Posted by Jonathan Adler:
Does Concealed Carry Significantly Affect the Environment?
http://volokh.com/archives/archive_2009_03_22-2009_03_28.shtml#1237907930


   Last December, the Department of the Interior promulgated a midnight
   regulation relaxing the federal prohibition on gun possession in
   national parks and wildlife refuges. Under the new regulation,
   individuals would be permitted to possess concealed, loaded, and
   operable firearms in national parks and refuges insofar as such
   possession was permitted under the laws of the state in which a given
   park or refuge is located.

   Anti-gun and pro-conservation organizations, including the Brady
   Campaign to Prevent Gun Violence and the National Parks and
   Conservation Association, promptly sued alleging, among other things,
   that the Interior Department failed to comply with the National
   Environmental Policy Act (NEPA) in issuing the new rule. Specifically,
   the complaining groups alleged, Interior conducted neither an
   environmental impact statement (EIS) or environmental assessment
   before instituting the change. In response, the Interior Department
   argued that no EIS or EA was required because loosening the
   restrictions on concealed carry in national parks and refuges would
   have no environmental impact whatsoever. Specifically, they argued
   that because the rule change does not allow any new uses of firearms
   in national parks and refuges, they could presume that the rule change
   would not have a significant effect on the environment, and therefore
   no further analysis was required. Indeed, Interior argued that the
   rule change itself would "not have any actual effects on the
   environment" because it did not "authorize any actual impacts on the
   environment."

   Judge Colleen Kollar-Kotelly did not find the Interior Department's
   arguments all that convincing and, last Thursday, [1]issued a
   preliminary injunction barring implementation of the new rule. This
   was not too surprising. As Judge Kollar-Kotelly noted in her opinion,
   the Interior Department had long maintained that concealed carry
   should be prohibited in national parks so as to minimize potential
   threats to wildlife, natural resources, and park visitors. The
   Interior Department's policy may have been misguided, as concealed
   carry is allowed in national forests and other federal lands, but that
   does not mean the policy change has no effect. Further, she noted,
   many of those who supported the rule change argued that allowing
   concealed carry would enable park and refuge visitors to protect
   themselves from potentially dangerous wildlife. Again, these may be
   good arguments in support of the rule change, but they undermine the
   claim that the revision would produce no environmental effects.

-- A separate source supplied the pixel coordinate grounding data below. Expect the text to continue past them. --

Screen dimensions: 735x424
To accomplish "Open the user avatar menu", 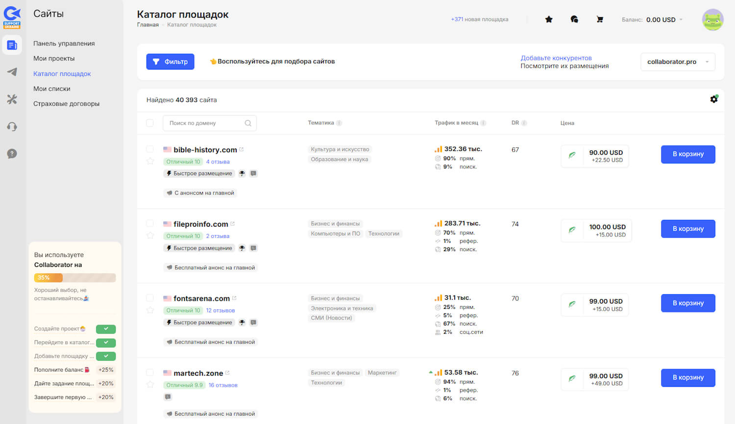I will [x=712, y=20].
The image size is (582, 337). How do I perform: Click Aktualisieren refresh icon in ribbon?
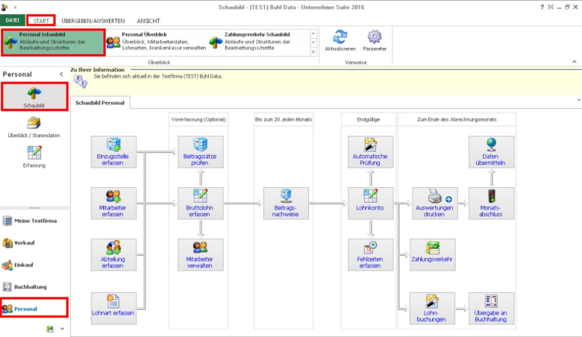pyautogui.click(x=340, y=40)
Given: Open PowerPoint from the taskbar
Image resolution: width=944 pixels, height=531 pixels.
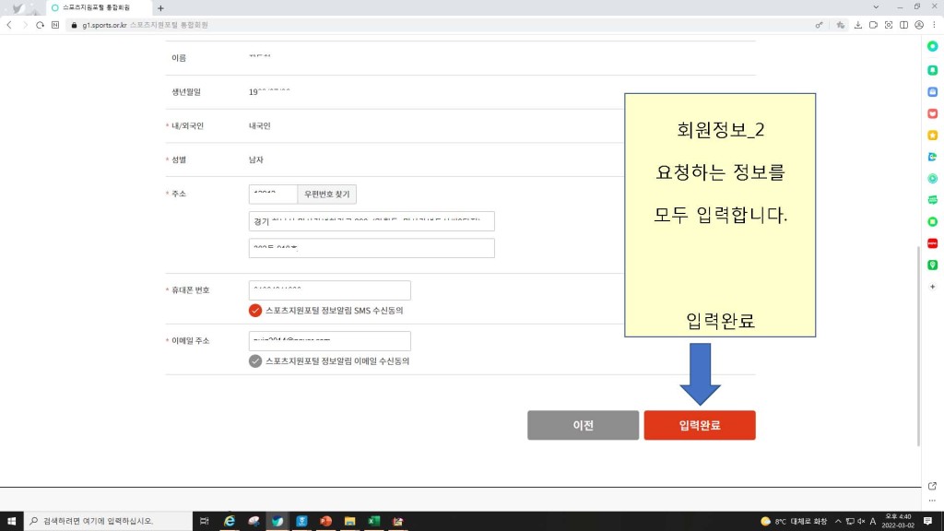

   Interior's instinct to harmonize the regulation of federal lands with
   the laws of the states in which such lands are located in laudable,
   but it does not excuse failing to comply with applicable legal
   requirements. The Interior Department's decision not to conduct a full
   EIS was probably justified, but I think this conclusion should have
   been based upon an environmental assessment. Interior may well have
   been correct that such effects would have been rather small -- and, if
   so, an EA would have so found -- but it is implausible that the rule
   change would have had no effect at all. Given that the Interior
   Department had long maintained a contrary position, it is difficult to
   accept its revised claims without greater substantiation. Whenever an
   agency alters a longstanding policy position, it will be subject to
   greater judicial scrutiny, and Interior failed to meet the greater
   burden here.

   I did not follow the development of this rule all that closely, but I
   suspect the ultimate decision not to conduct an EA, let alone a full
   EIS, was motivated by the Administration's desire to finalize the rule
   before the Obama team took over. Conducting greater analysis, even an
   EA, would have made this difficult, but it also made the new rule more
   vulnerable. If my supposition is correct, this is further evidence
   that "midnight" rulemaking is not conducive to sound rulemaking, even
   when the rule change is a good one.